The U.K. government lost a court fight to limit its liability for BT Group PLC’s employee pension plan if Britain’s largest phone company were to collapse.
The government may be liable for the pensions of workers who joined after the operator’s privatization in 1984, as well as those hired before then, Justice George Mann at the High Court in London ruled Thursday.
The London-based pension plan is the U.K.’s largest, and had a £7.6 billion ($12 billion) deficit at the end of last year, according to its trustees’ annual report in June. The government guaranteed the plan when the company was privatized. The trustees of the plan brought the case against to government to clarify the scope of the guarantee, Mr. Mann said.
“This litigation was not brought because there are any fears of BT’s insolvency,” he said, when giving his ruling. “These are technical matters and not of immediate or direct impact on the fund.”

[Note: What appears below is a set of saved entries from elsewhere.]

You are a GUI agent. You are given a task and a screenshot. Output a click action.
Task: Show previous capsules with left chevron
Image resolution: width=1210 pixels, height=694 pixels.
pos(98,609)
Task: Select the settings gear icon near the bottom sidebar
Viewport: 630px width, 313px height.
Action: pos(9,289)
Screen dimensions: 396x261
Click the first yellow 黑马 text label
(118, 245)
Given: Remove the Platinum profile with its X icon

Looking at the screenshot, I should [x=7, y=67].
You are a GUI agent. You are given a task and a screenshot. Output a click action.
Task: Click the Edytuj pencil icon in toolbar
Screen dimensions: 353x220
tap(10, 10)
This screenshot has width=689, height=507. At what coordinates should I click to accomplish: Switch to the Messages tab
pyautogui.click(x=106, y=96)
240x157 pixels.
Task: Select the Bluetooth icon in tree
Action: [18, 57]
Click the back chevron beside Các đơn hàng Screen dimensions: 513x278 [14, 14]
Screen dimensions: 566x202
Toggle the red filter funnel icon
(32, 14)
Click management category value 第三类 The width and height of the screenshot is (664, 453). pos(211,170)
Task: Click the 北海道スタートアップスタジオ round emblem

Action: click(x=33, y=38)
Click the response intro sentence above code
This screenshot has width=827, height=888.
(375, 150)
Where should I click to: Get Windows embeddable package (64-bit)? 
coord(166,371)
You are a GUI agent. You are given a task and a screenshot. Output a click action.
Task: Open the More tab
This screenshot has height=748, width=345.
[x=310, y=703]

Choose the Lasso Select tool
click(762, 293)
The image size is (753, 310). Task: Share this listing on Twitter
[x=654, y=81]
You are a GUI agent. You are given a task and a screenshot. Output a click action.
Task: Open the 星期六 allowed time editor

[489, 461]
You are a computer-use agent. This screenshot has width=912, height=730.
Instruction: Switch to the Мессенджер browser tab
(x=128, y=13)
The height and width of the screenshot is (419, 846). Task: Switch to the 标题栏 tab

While BT is committed to £525 million a year in deficit-repair payments, a court ruling on the so-called Crown Guarantee may allow the pension trustees to reduce BT’s contributions when the next valuation of the fund takes place in December 2011, Fitch Ratings said in a note before the July hearing.
“We are currently taking legal advice based on this judgment and will decide next steps in due course,” said the U.K.’s Department for Business, Innovation and Skills in an e-mailed statement.
The “judgment provides our employees and members of the BT Pension Scheme with further clarity regarding the extent of the government’s obligations,” BT said in an e-mailed statement.